To be done: Retype the material from the line with "Where should I click to: Open the Github" up to and including the line with "coord(325,77)", keeping each line exactly the same.

Supplied records:
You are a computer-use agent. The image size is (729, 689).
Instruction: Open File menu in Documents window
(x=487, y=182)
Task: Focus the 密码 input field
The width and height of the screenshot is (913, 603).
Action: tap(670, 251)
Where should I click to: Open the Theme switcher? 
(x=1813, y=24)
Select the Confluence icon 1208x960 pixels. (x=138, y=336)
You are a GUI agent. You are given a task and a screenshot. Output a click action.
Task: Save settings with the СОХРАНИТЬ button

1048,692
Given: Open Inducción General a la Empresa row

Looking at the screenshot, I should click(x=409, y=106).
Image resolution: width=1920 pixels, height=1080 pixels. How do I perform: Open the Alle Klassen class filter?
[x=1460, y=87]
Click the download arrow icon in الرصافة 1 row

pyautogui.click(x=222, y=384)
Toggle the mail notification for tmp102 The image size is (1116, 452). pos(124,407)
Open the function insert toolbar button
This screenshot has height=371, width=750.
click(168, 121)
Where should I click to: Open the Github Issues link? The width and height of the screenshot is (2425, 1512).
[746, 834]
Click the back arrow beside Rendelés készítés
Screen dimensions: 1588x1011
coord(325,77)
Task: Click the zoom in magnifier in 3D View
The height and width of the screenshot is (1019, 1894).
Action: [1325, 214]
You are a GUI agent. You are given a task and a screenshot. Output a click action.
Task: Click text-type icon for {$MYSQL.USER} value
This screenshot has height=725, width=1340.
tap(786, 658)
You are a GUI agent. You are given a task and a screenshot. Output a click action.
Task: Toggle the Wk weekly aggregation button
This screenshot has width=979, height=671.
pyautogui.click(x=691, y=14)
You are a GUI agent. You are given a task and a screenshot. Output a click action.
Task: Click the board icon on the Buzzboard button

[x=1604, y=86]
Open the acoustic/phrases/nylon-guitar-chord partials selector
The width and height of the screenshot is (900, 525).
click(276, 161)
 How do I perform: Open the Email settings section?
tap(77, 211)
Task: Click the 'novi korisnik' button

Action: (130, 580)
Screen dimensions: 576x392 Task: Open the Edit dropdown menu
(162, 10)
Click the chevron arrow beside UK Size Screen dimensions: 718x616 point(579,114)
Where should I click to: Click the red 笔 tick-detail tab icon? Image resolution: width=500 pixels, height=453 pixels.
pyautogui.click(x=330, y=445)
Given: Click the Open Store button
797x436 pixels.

Result of the exercise:
Where should I click to: Open the Github Issues link? The width and height of the screenshot is (2425, 1512).
[746, 834]
Click the back arrow beside Rendelés készítés
Screen dimensions: 1588x1011
coord(325,77)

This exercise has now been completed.